Segment Start: Data records

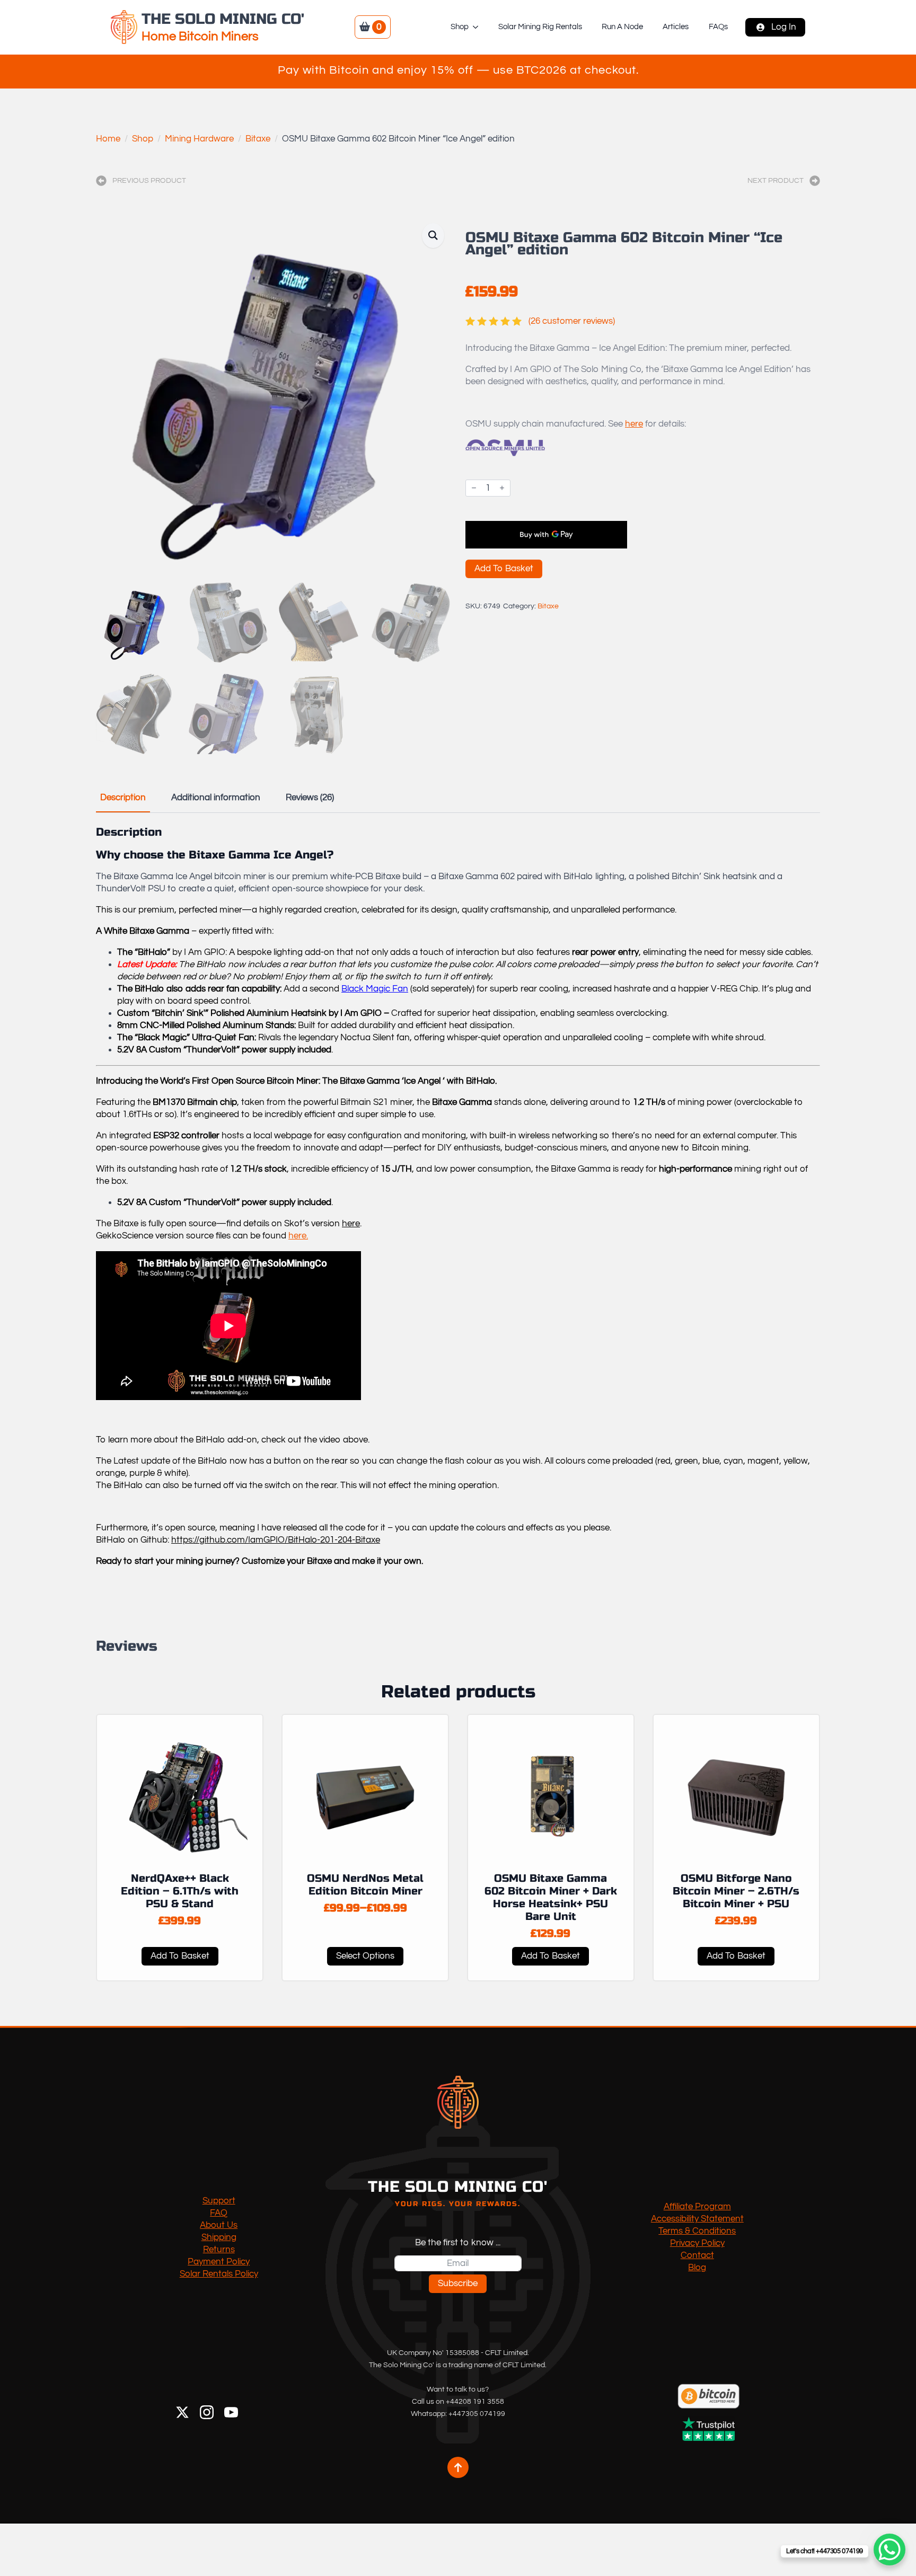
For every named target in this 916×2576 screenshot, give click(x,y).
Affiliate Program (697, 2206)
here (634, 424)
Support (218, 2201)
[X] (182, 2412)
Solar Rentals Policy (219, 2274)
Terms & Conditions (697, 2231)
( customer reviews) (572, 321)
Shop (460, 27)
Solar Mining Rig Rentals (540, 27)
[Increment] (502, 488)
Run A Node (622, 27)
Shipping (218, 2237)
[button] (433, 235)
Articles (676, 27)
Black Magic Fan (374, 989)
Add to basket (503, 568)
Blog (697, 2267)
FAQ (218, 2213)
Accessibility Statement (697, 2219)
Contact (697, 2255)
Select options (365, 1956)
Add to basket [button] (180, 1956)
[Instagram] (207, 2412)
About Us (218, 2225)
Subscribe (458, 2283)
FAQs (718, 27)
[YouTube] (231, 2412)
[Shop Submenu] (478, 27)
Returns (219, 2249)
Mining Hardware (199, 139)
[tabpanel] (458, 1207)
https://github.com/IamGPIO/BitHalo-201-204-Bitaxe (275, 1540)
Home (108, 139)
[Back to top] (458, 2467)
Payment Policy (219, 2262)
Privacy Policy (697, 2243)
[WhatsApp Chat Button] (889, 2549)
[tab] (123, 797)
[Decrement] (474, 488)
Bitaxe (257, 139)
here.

Segment End: Data records

Filter the entries above down to the lines that contain the word "Bitaxe".

https://github.com/IamGPIO/BitHalo-201-204-Bitaxe (275, 1540)
Bitaxe (257, 139)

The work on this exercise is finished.